>>>

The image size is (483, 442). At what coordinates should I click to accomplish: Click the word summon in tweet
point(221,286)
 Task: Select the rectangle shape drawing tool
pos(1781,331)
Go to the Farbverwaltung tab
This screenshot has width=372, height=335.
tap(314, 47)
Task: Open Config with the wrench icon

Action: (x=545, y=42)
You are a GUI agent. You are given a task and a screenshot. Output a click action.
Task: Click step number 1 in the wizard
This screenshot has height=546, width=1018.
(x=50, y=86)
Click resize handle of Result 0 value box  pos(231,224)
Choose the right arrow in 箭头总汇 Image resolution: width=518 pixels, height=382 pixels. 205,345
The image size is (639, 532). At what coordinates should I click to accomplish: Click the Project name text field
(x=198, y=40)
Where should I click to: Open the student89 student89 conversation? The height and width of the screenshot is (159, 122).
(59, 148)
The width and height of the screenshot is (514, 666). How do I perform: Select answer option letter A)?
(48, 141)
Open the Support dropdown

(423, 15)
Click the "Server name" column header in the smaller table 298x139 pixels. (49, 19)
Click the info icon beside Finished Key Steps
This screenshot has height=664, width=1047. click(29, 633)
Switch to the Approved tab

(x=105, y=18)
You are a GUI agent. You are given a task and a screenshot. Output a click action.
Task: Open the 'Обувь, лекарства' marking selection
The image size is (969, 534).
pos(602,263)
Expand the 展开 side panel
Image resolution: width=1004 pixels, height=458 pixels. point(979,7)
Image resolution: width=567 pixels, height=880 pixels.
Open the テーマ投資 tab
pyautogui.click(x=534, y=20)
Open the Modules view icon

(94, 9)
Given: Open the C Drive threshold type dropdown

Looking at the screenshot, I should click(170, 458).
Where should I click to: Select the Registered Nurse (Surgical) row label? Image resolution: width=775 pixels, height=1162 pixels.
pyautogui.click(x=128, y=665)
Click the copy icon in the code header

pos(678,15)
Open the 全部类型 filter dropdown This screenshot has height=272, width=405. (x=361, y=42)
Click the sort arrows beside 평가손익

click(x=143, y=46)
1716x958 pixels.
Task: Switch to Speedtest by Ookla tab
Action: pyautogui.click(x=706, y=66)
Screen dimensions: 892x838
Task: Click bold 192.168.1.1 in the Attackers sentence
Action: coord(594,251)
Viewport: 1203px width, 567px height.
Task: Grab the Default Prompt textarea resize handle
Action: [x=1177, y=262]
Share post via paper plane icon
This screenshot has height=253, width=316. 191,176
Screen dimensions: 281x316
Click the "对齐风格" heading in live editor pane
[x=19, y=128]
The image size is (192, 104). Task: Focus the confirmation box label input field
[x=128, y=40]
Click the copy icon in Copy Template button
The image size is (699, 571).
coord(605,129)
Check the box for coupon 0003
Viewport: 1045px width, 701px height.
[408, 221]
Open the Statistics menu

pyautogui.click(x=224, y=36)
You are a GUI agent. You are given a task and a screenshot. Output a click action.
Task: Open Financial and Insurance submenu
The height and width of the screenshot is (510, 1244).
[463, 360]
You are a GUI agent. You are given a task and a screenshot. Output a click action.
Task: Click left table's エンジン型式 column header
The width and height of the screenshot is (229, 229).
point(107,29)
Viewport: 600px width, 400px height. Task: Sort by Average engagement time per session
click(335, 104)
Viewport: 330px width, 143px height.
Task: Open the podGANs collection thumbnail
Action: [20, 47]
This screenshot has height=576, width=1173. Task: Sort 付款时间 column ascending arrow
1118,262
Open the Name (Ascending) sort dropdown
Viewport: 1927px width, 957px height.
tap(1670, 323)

<<<

Copy out exactly, and only, the lines from the one that contains "Open the Name (Ascending) sort dropdown" through the last line of the material above.

- Result:
Open the Name (Ascending) sort dropdown
Viewport: 1927px width, 957px height.
tap(1670, 323)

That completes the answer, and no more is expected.